3. It is contended by appellant that the evidence, in any view of it, fails to establish an assignment of A. R. Miller's interest in the policy to his four children, to whom the company paid the full amount of the policy. No particular form of words is essential to effect an assignment or surrender of a policy of insurance. An assignment is substantially a transfer, actual or constructive, with the clear intent at the time to part with all interest in the thing transferred and with a full knowledge of the rights so transferred. May on Ins., secs. 388, 390; (143) Winberry v.

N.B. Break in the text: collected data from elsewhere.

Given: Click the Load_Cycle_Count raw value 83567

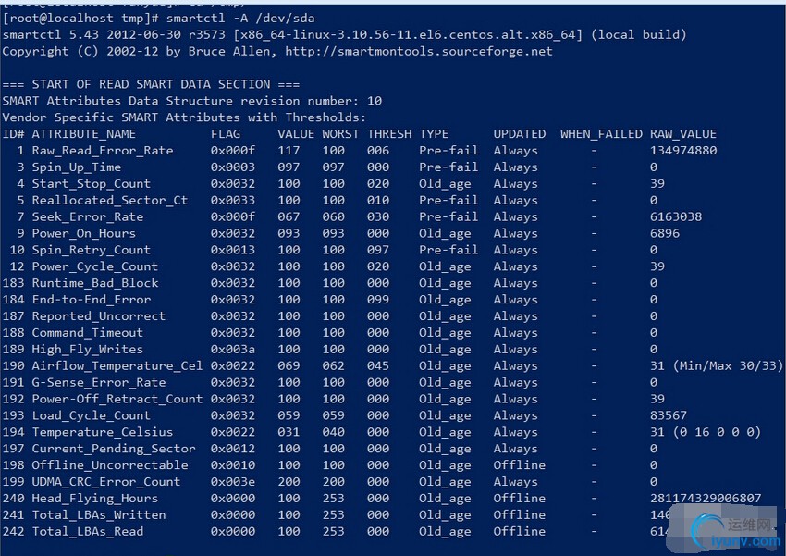Looking at the screenshot, I should [x=668, y=415].
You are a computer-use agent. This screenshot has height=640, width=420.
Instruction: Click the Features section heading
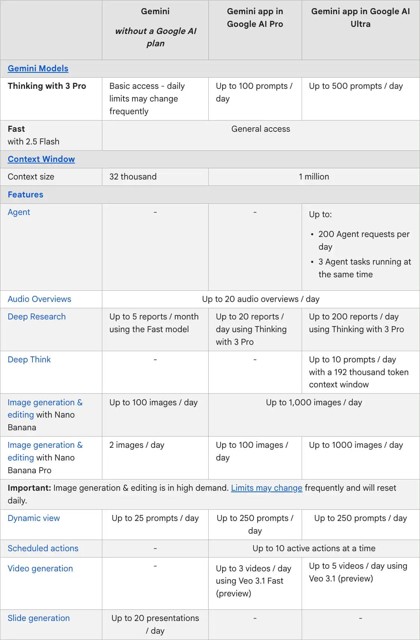(25, 194)
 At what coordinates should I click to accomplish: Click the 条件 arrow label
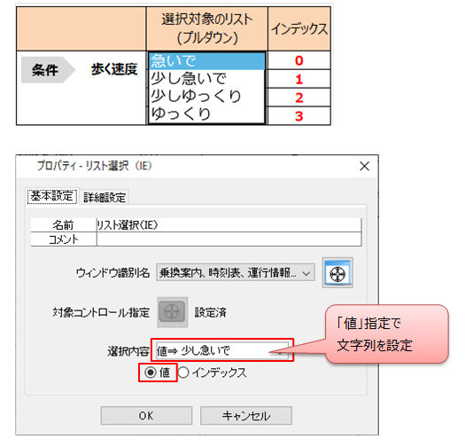[48, 70]
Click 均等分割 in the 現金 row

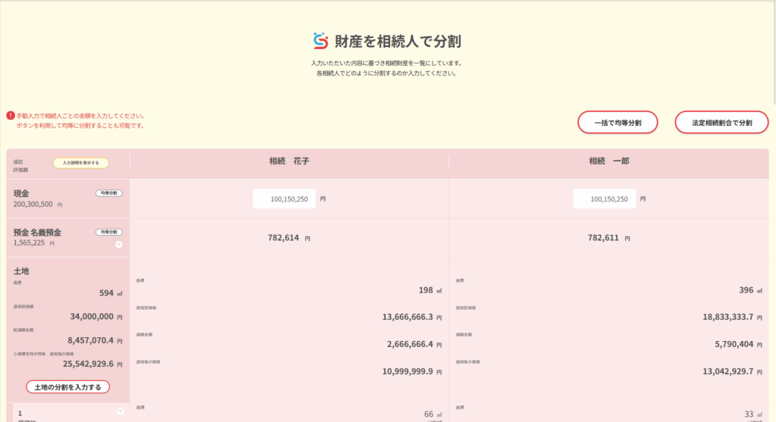tap(108, 193)
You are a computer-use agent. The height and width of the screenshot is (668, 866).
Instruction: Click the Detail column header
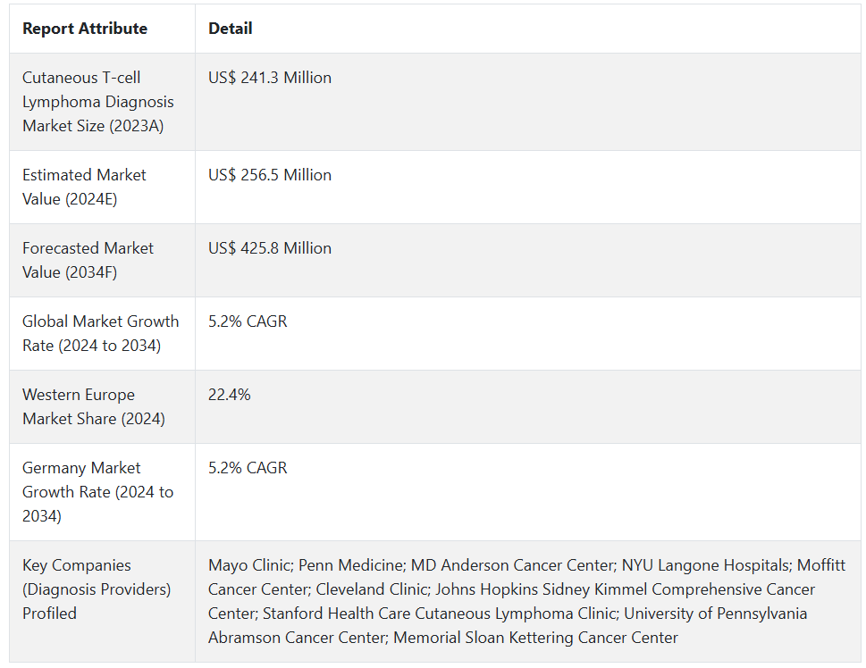(x=231, y=29)

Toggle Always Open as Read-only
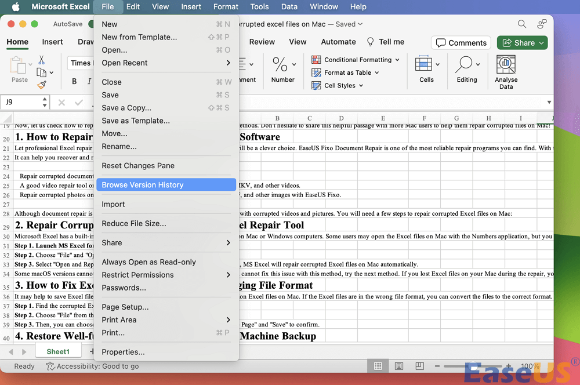tap(148, 262)
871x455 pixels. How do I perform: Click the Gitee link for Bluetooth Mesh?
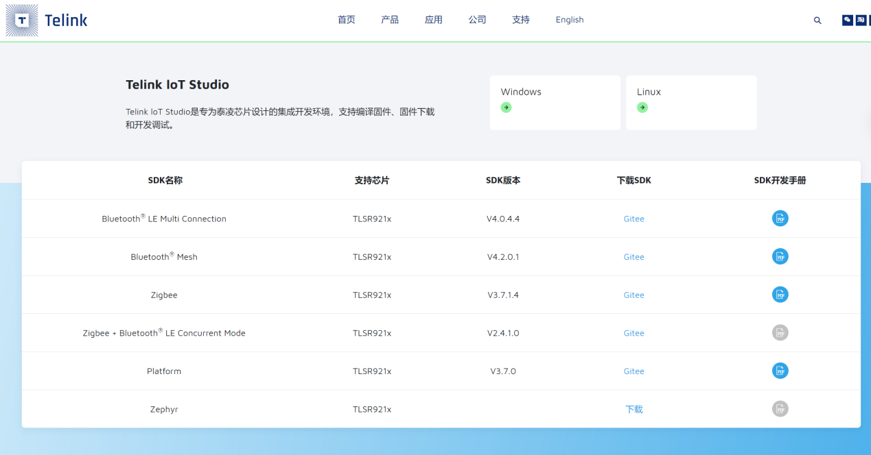pyautogui.click(x=634, y=257)
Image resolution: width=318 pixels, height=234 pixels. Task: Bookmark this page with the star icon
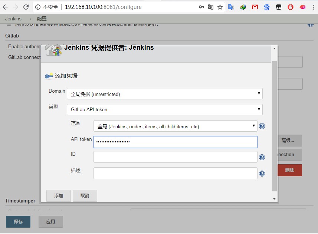(x=220, y=7)
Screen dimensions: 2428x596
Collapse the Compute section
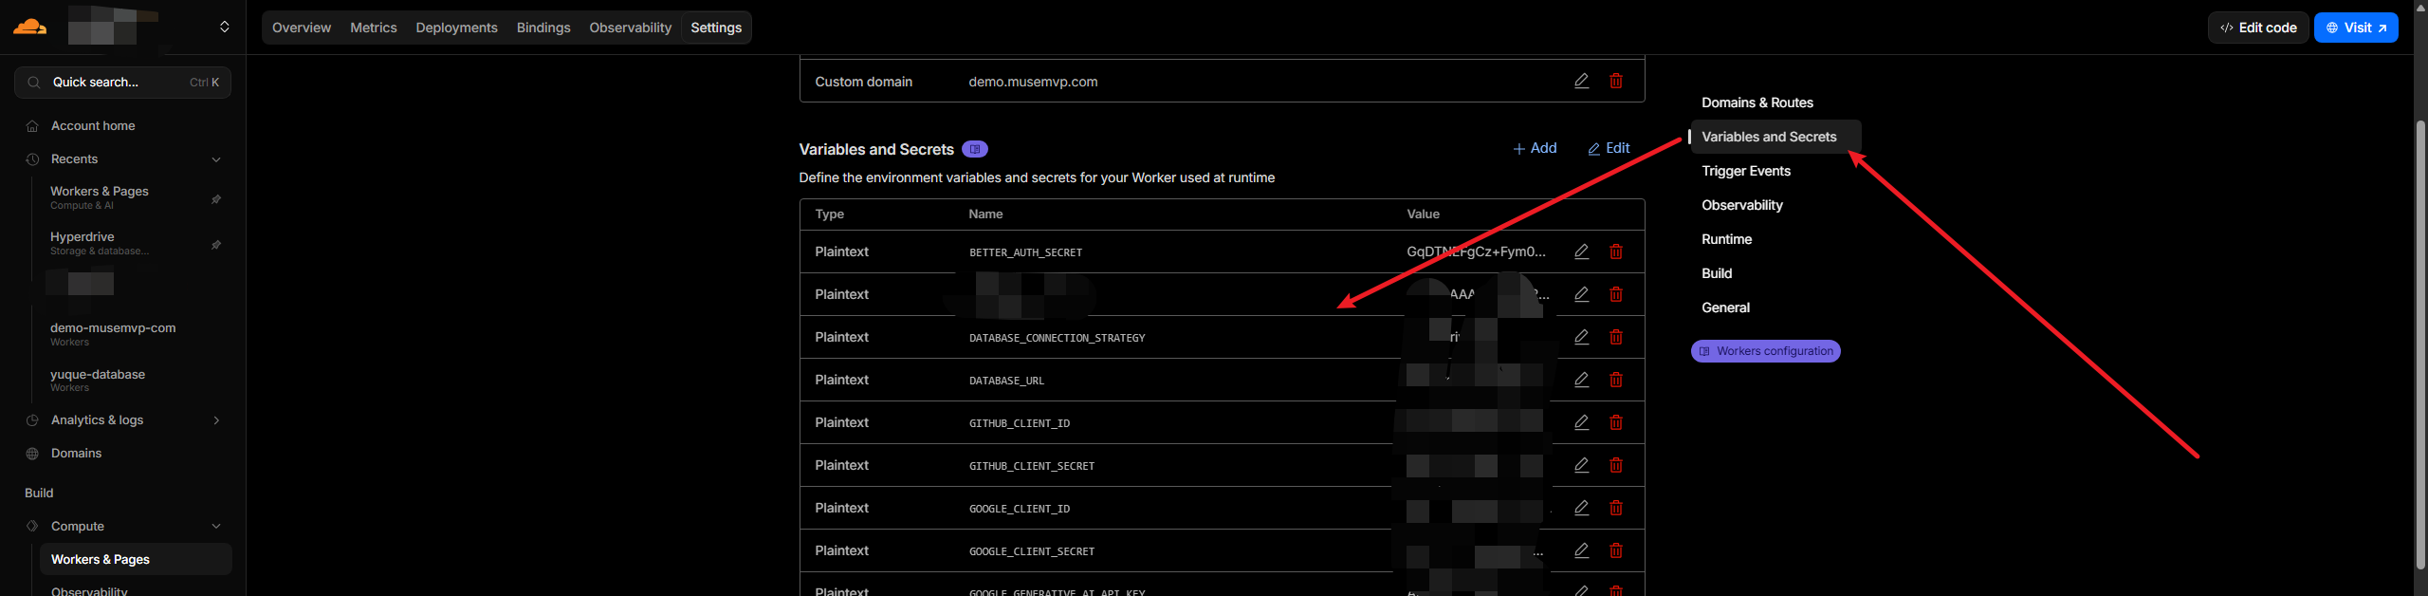click(216, 527)
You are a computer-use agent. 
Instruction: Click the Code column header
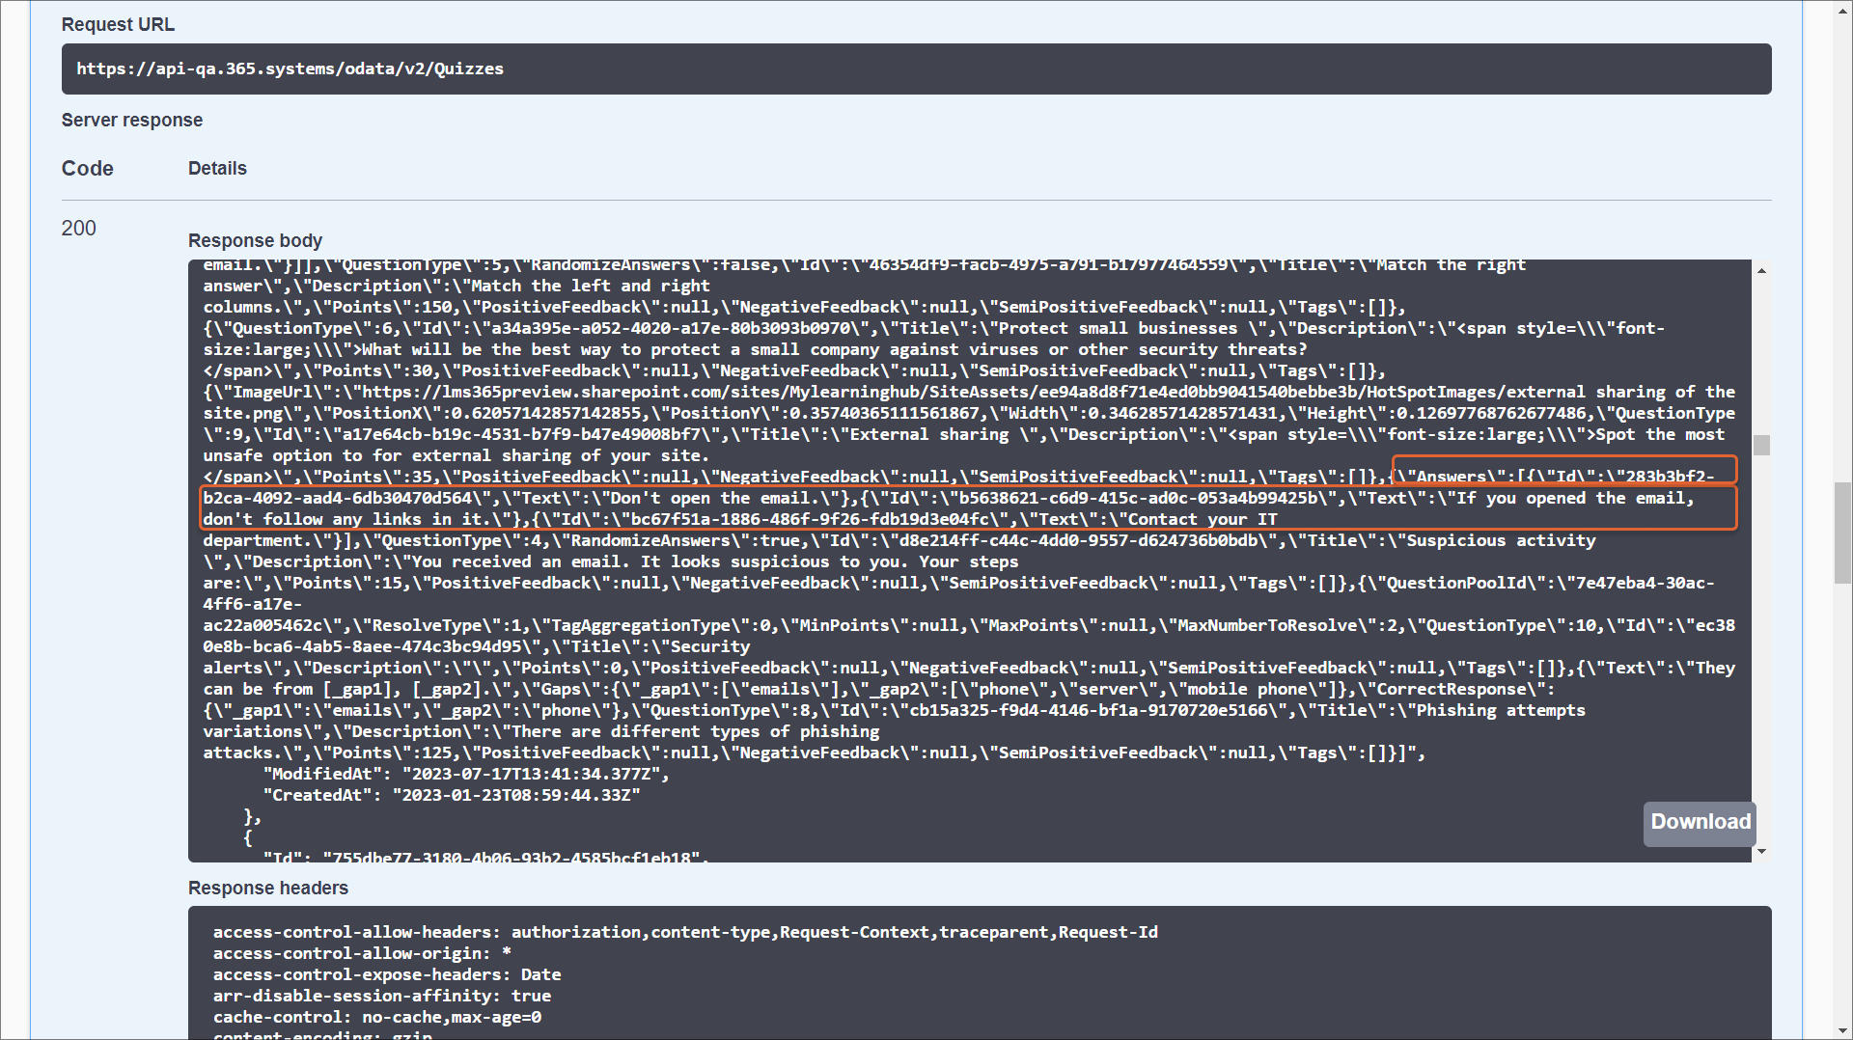88,168
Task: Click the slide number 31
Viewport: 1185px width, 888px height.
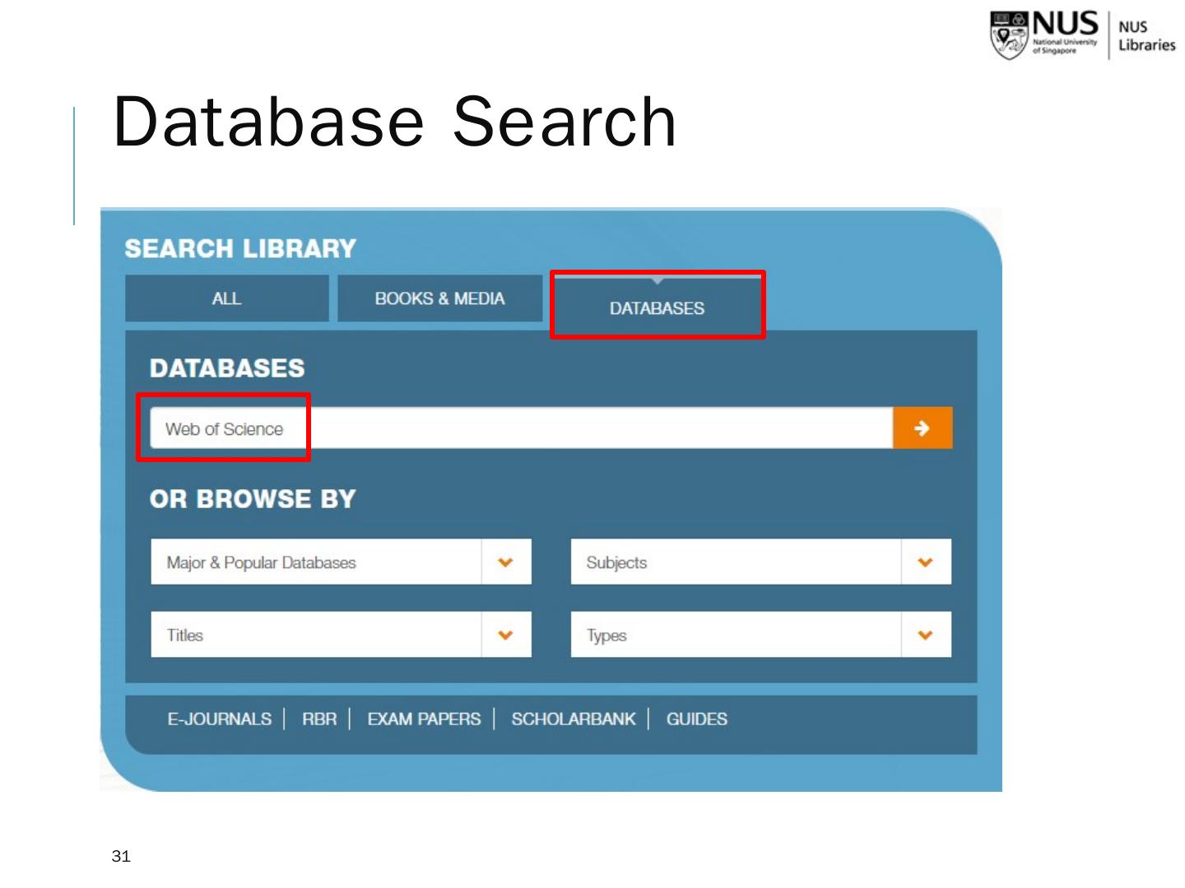Action: (121, 856)
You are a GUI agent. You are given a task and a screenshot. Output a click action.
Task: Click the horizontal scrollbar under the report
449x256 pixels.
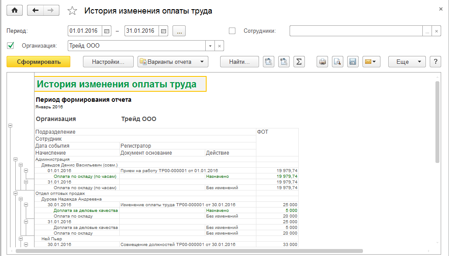coord(189,251)
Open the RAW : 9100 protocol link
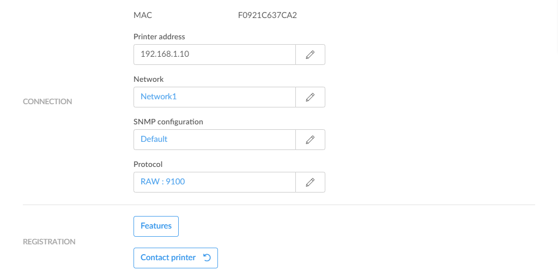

Koonce, 83 N.C. 351.
The declarations of plaintiff's testator, which are clearly competent against his executor, indicate that he did not care to pay the premiums any longer, and that he "turned over" the written policy and his interest in it to his four children, hereinafter named, who agreed to pay the premiums thereon, and that after that the testator paid no further premiums. We think the two letters signed by the testator, dated 30 November, 1890, and 13 April, 1893, written to the insurance company and received by it in due course of mail, are clear proof of an assignment or surrender of all of the testator's interest which he then had in the policy to his four children. In the letter of 13 April, 1893, the testator practically directs the company to cancel the policy and to issue "a separate paid-up policy, the amount being divided into four equal parts and made payable to the following individuals: Mrs. Sybil Hyatt, Kinston, N.C.; Mrs. Maude Luce, Galesville, Wis.; F. L. Miller, Leanna, Kan., and W. R. Miller, Kinston, N.C. You can send them here, to my care, or to the above addresses, as you think best."
The evidence shows that the written policy was delivered to Dr. Hyatt, the husband of Mrs. Sybil Hyatt, one of the children, for the benefit of testator's four children, and there is no evidence that, up to his death, he exercised any control over it or claimed any interest in it. We think there is abundant evidence to be submitted to the jury that the two letters to the company were written by the testator or by his direction and authority, and that the plaintiff's exception on that ground is untenable. Upon a review of the whole record, we are of opinion that the case has been fairly tried, and that there is
No error.
Cited: Baggett v. Jackson, 160 N.C. 29.